At 5-foot-11, 222 lbs., Brown is a bit undersized for an NFL linebacker, but that doesn't stop him from playing with a high degree of violence and aggression. He uses his low center of gravity to play down hill and finish tackles, something that should translate well on special teams at the next level.
Scouts from 22 NFL teams were on hand to watch Brown work out at Akron's pro day on March 18. The Mid-American Conference defensive player of the year put on quite a show, bench pressing 33 repetitions of 225 lbs., while posting an unofficial 40-yard dash time of somewhere between 4.38 and 4.44 seconds.
Due to his lack of size, there has been talk of Brown transitioning to safety at the next level, but he still sees himself as a linebacker.
"I believe I'm a linebacker and I will play linebacker in the NFL," Brown told the media at his pro day.

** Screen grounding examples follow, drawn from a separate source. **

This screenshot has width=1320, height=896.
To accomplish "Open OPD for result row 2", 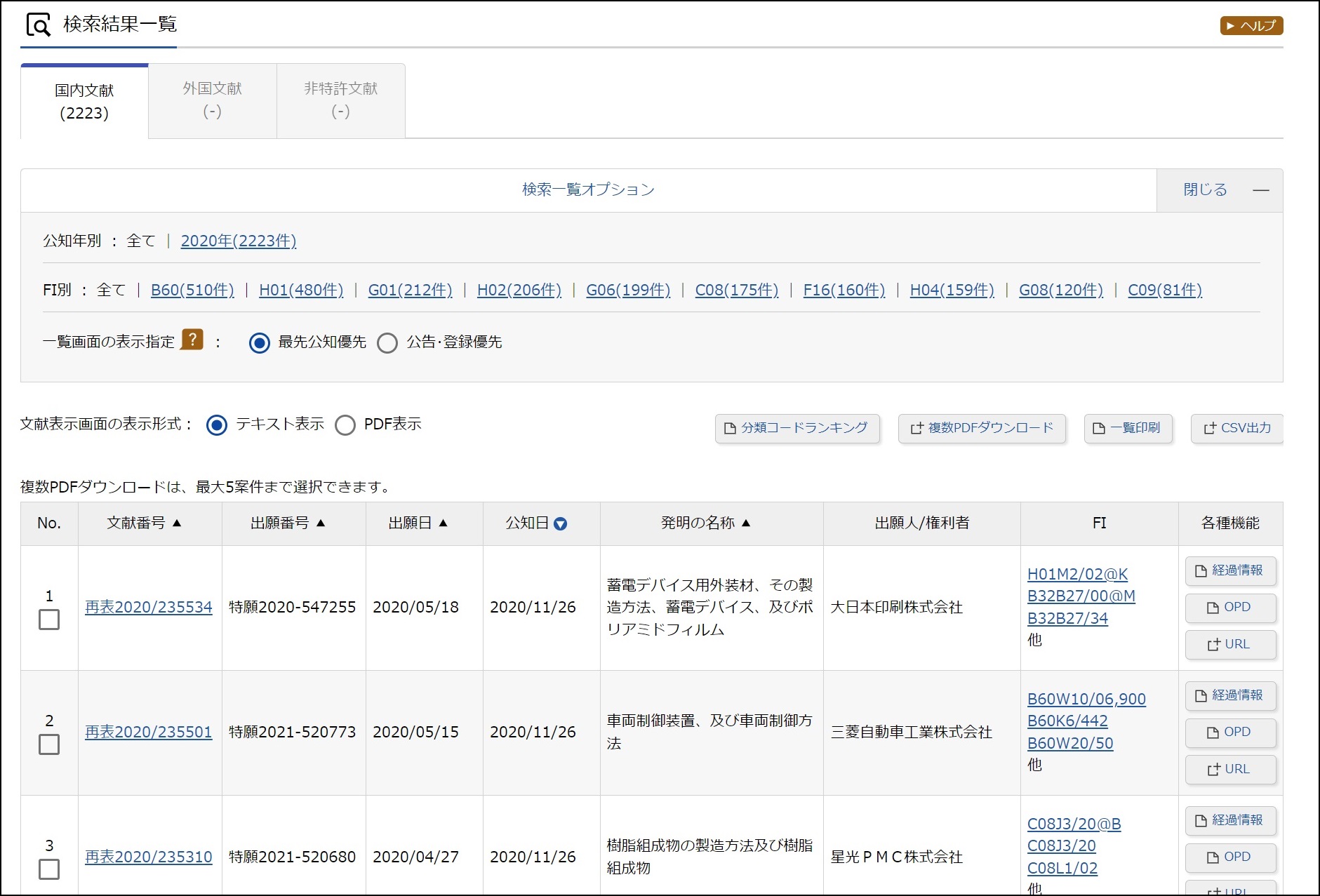I will [x=1230, y=732].
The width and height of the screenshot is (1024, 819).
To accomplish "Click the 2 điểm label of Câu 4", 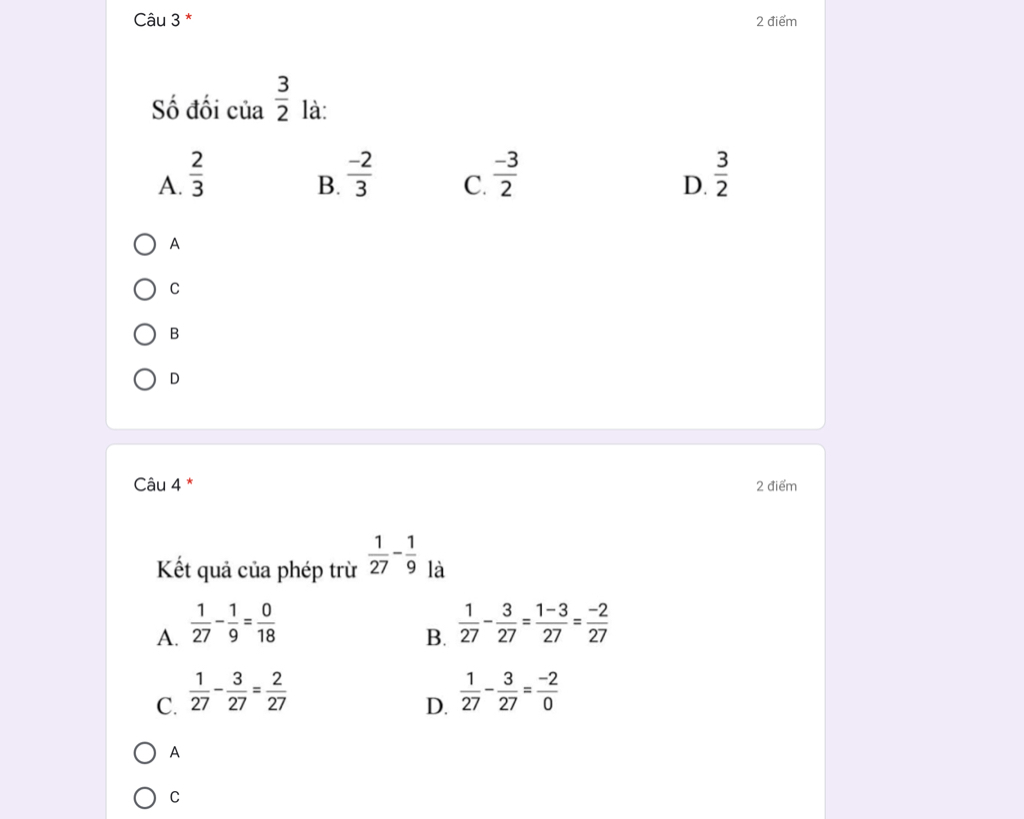I will (x=776, y=487).
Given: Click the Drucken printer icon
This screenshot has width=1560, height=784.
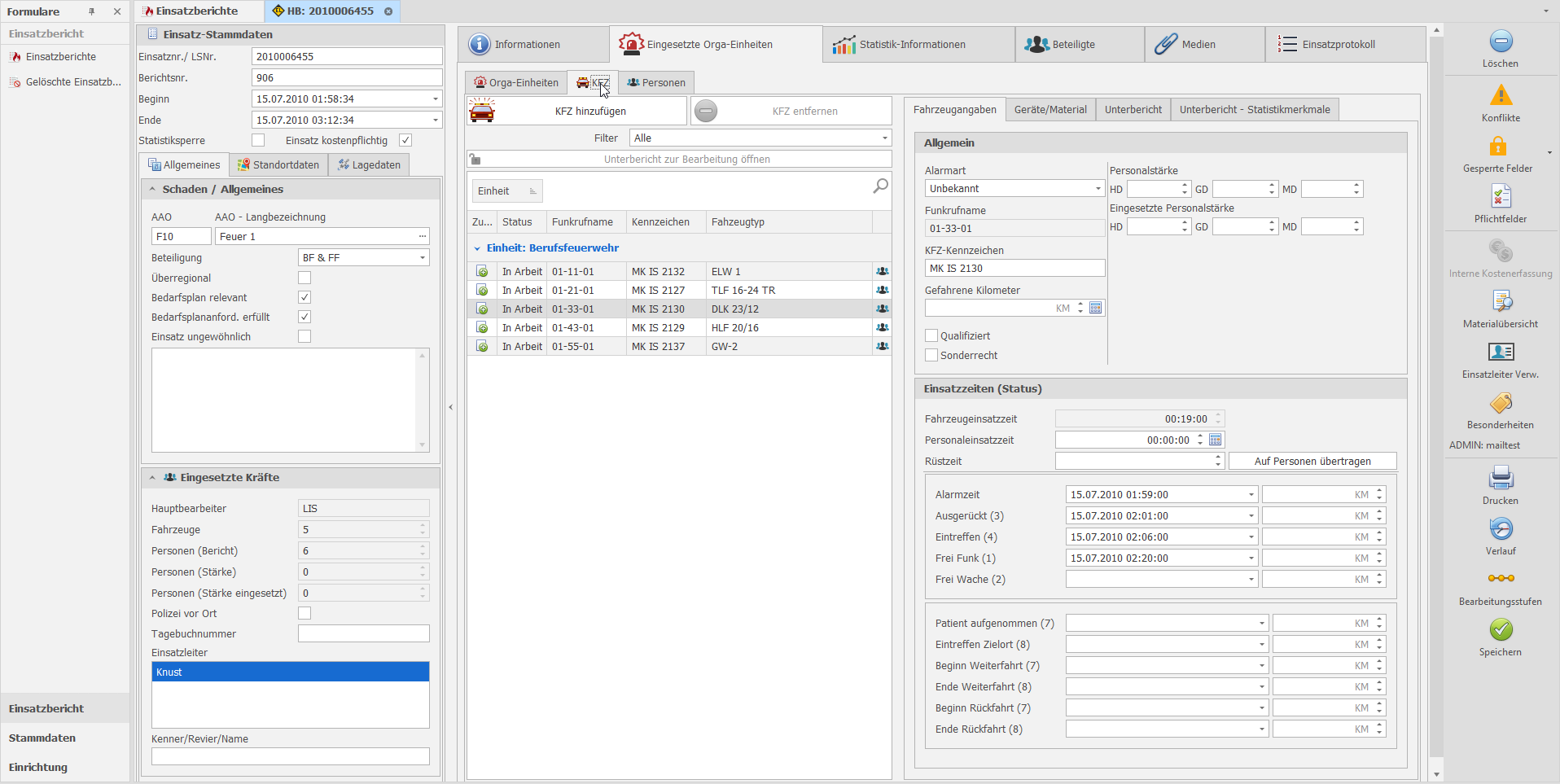Looking at the screenshot, I should click(x=1501, y=478).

Brown is one of the more versatile linebacker prospects in this year's draft class. Despite being undersized, he plays stout against the run, and gets after the quarterback when asked to blitz (recorded 12 sacks in 2015). He looks natural dropping in space to cover tight ends and wide receivers. Like UCLA linebacker Myles Jack, Brown was asked, on occasion, to line up in man coverage as a nickel defender in the slot.
"I am versatile," Brown told NFLDraftScout.com Senior Analyst Dane Brugler in a recent interview. "I can do it all, honestly. Not to sound cocky, but I can be a run stopper, rush the passer, run with receivers down the field. I love special teams - they want me focusing on defense so they don't let me play special teams this year."
Brown flashed his versatility and play making ability with a monster performance against the University of Pittsburgh last season, finishing the game with 16 combined tackles and 2.5 sacks.
Perhaps the biggest concern among NFL scouts is Brown's ability to stack-and-shed against 300-pound guards at the next level. Despite being incredibly strong, he's hindered in this area by his small frame and short arms.
Brown is probably best suited to play the will linebacker position in a 4-3 alignment, but in my opinion, will do just fine playing the mack in a 3-4 front.
For the Steelers to have a shot at Brown, they'll more than likely need to pull the trigger with the No. 89 overall pick in round three. Will they do so? That depends on whether or not they see Brown as more than just a backup inside linebacker and special teams ace. If Kevin Colbert and Mike Tomlin feel he can also contribute as a box safety or spur linebacker in sub packages, I believe the answer is emphatically, yes.